Yea, I'd definitely say under cooked. Brisket is a fickle mistress, the temp recommendations are a good starting place, but the jiggle and probe tenderness is the best way to check. Honestly, I prefer an overcooked brisket as opposed to an undercooked one. If you can hit that sweet spot, it's pretty damn tasty.
 
Yeah, it looks under cooked. Much of the moisture in a brisket comes from collagen and the break down of connective tissue. If under cooked, the brisket can seem dry. Note that it's never going to be like a juicy steak. Cook until probe tender, not by internal temp. It may take a few times to get the right feel for this - the probe should slide in with no effort.

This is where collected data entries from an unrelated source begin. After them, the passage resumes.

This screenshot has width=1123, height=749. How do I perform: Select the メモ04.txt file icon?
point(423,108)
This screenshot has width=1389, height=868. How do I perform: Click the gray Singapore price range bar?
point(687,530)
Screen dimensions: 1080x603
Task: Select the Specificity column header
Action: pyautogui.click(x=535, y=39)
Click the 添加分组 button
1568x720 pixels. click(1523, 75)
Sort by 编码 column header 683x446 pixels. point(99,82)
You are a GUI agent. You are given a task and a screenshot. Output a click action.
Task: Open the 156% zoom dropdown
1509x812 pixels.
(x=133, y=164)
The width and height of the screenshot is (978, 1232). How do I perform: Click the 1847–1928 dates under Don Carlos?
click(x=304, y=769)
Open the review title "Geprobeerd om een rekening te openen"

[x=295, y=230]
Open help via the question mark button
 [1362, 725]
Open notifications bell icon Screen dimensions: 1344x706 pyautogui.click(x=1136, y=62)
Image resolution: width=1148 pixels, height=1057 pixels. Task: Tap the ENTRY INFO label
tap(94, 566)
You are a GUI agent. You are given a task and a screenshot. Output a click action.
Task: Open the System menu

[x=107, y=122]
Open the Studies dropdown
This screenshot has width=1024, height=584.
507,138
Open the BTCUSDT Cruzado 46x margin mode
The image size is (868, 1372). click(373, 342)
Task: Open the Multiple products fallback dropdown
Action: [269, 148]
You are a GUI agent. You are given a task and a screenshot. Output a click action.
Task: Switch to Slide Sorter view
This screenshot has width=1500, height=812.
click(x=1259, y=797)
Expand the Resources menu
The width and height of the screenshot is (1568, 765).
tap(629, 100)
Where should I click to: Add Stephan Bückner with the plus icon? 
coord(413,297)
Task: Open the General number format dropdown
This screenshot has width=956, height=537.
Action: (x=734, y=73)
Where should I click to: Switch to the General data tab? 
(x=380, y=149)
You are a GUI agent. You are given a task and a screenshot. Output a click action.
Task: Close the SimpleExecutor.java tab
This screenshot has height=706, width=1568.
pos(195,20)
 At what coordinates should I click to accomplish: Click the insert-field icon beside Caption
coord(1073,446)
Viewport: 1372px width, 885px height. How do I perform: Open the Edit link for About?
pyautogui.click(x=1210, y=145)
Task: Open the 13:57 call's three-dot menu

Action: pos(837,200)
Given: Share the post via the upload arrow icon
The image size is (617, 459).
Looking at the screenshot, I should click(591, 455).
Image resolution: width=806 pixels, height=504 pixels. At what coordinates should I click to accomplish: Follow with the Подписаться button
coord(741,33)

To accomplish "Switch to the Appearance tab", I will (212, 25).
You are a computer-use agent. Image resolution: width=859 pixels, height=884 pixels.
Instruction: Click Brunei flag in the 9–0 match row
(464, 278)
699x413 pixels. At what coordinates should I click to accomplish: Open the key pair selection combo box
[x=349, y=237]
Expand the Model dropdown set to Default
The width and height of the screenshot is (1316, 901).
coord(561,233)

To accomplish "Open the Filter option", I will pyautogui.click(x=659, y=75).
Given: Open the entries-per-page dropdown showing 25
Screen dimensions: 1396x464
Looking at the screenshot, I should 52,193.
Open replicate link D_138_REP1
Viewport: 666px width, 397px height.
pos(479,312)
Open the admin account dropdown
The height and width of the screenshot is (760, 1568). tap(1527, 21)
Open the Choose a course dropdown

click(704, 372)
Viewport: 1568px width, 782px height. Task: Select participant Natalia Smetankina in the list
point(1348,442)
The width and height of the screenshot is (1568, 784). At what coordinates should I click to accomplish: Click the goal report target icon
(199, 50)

Slices should pass the pull test.

So its possible to go from dry and tough to juicy and tender with additional cook time due to the break down of the connective tissue? Sounds like i just need to ride it out for a bit longer and see how it goes. My fear was ending up with 11lbs of beef jerky.
 
'Primal' cuts like Brisket have alot of connective tissue/collagen that actually take an eternity to break down. It's why if you cut a chunk of chuck and tossed it on a grill and cooked it for a few minutes, it would be tough as leather.

But the same cut, when sous vide or smoked for half a day just is tender as can be. It's that connective tissue breaking down. It really is a matter of riding it out. I've had a brisket go for 30 some hours. Boy was it tender and it was worth the hassle.